IN THIS WAY I WAS SAVED

by Brian DeLeeuw

Pub Date: Aug. 1st, 2009
ISBN: 978-1-4391-0313-5
Publisher: Simon & Schuster

DeLeeuw debuts with a strange tale seething with disturbing psychological overtones.

We first meet Luke through his chance encounter with Daniel on a playground near the Metropolitan Museum of Art. At first the boys seem compatible in every way. They’re both imaginative 6-year-olds, comfortable playing games in which dinosaurs come to eat them and they save themselves by shooting the creatures with water guns. At her son’s insistence, Luke’s mother, Claire, agrees to let Daniel visit them in their posh New York apartment.

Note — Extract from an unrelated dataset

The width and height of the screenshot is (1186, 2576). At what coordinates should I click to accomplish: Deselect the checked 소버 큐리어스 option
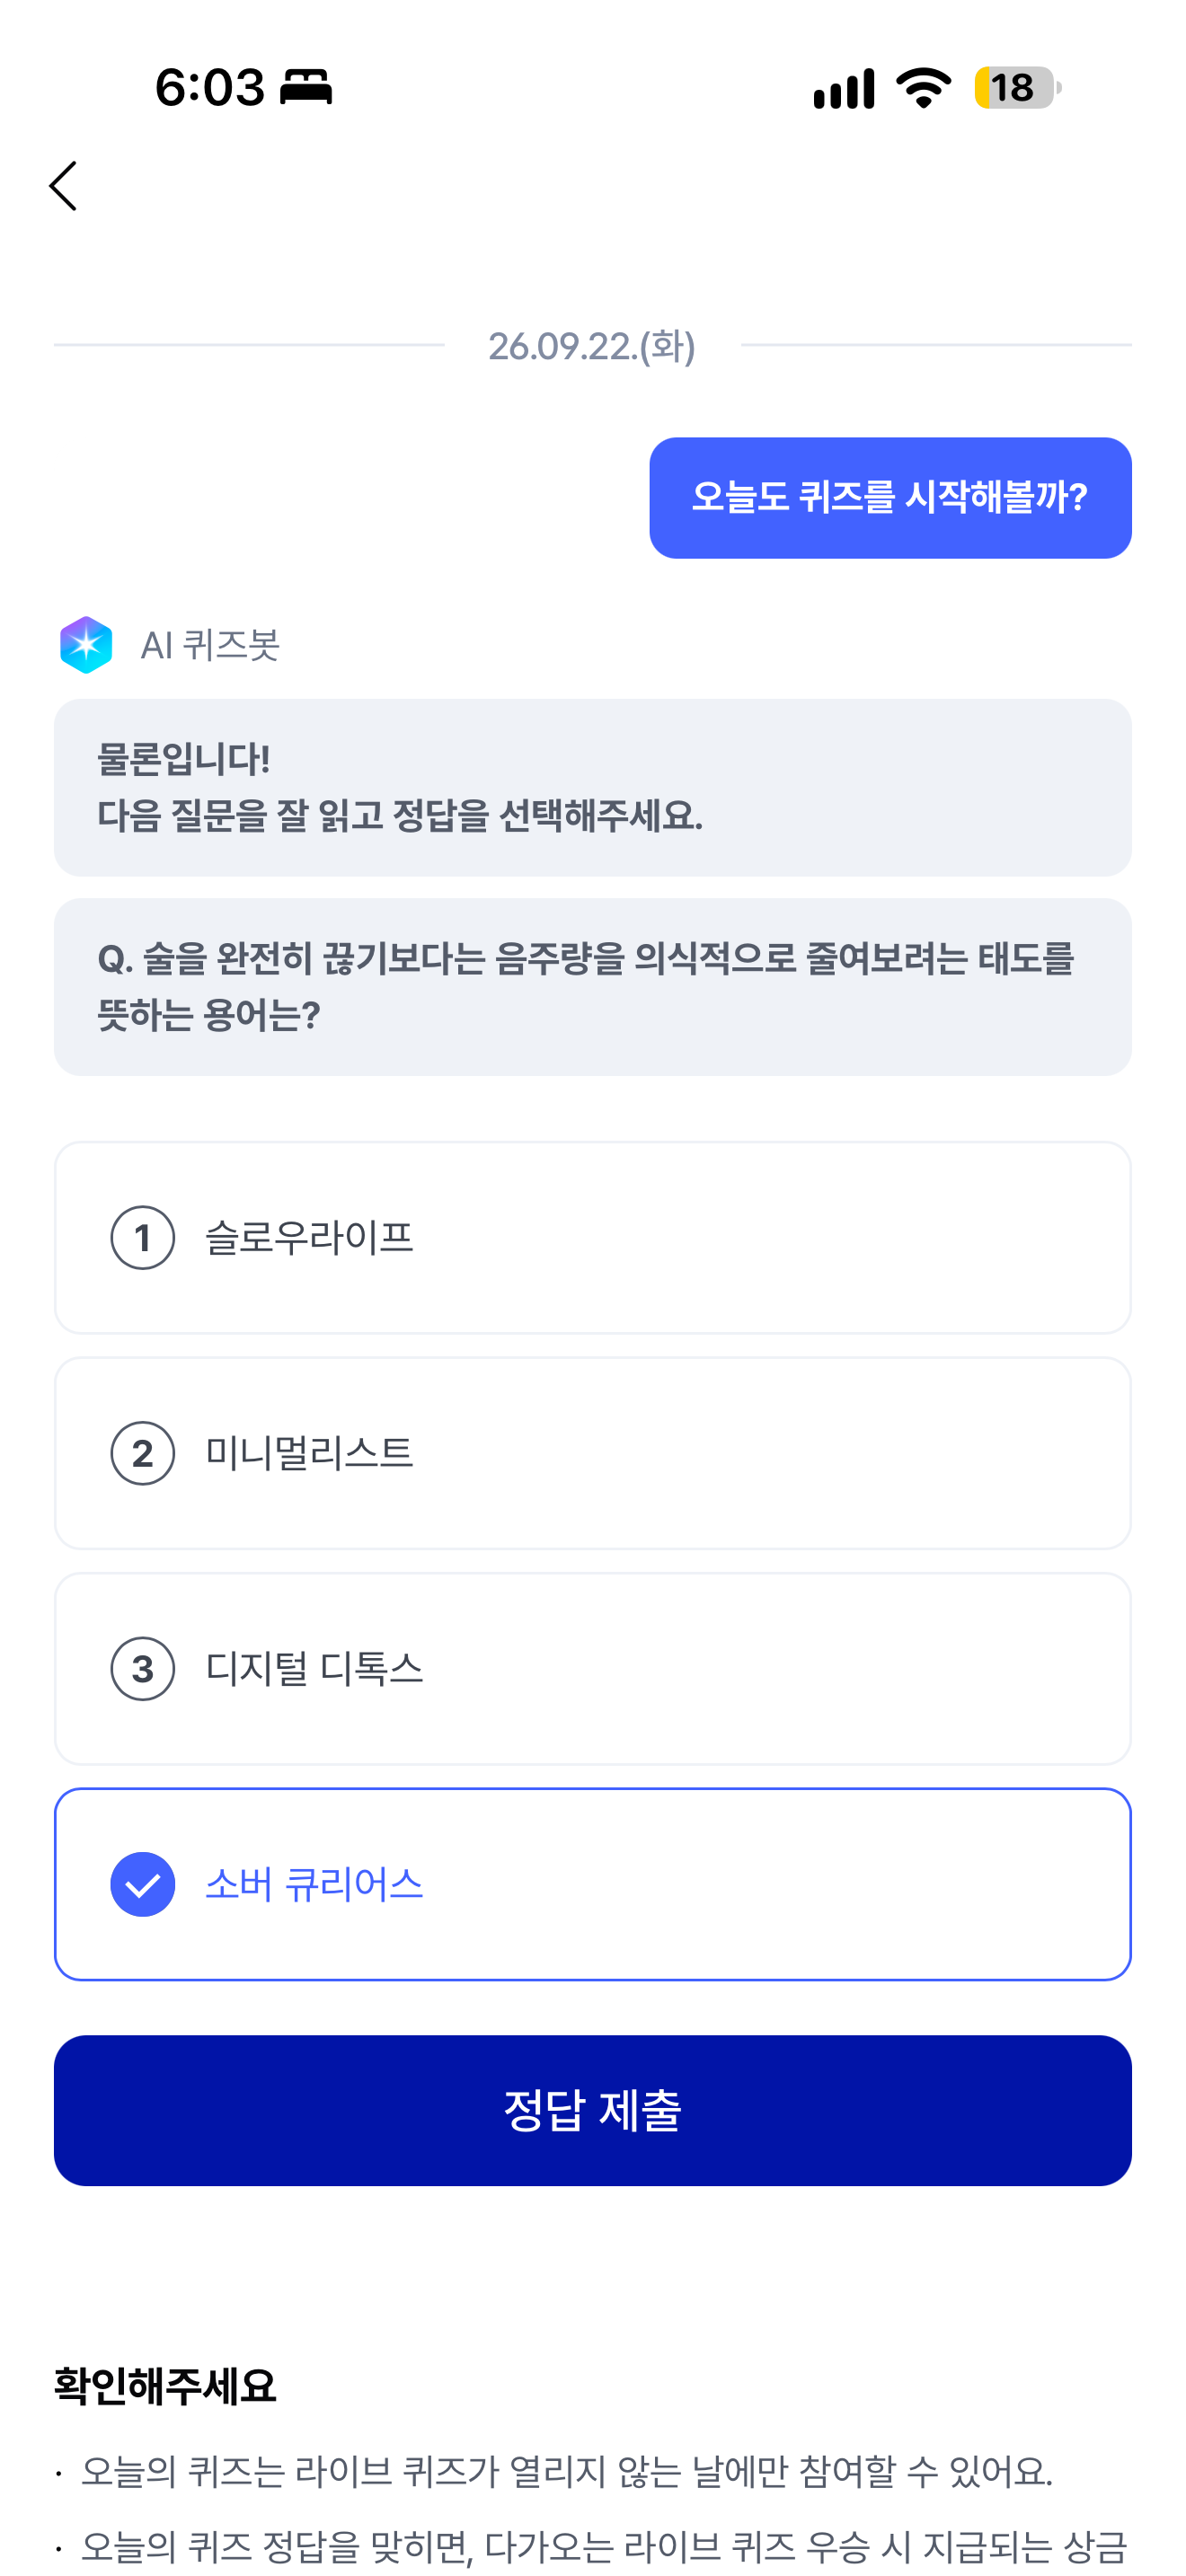tap(593, 1884)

Just as readers begin to wonder why Daniel’s parents never seem to be around and he never seems to have his own home to go to, it becomes clear that Daniel is an imaginary friend who conveniently showed up shortly after the divorce of Luke’s parents. He’s also the narrator of the novel. Eventually Daniel winds up occupying the no-man’s land between doppelgänger and Imp of the Perverse, “persuading” Luke to do heinous things like killing the family dog. It’s clear that Claire has her own problems when she has a breakdown and threatens to cut herself with shards of glass. After Claire is hospitalized, Luke (and Daniel) go to live with Luke’s father and his “new” family, which includes a stepsister Daniel finds thrillingly desirable. As Luke grows up, he cannot shake off the dire influence of Daniel, who becomes increasingly manipulative, forbidding and malevolent. When Luke goes to college, Daniel makes sure he succumbs to the lure of Richard, a charismatic but evil upperclassman who, to put it charitably, does not have Luke’s best interests at heart and soon has him snorting coke. Ultimately, Daniel gains more and more control over Luke, finally committing murder.

Once readers “get it,” the narrative conceit becomes less interesting—but Hitchcock would have loved the premise.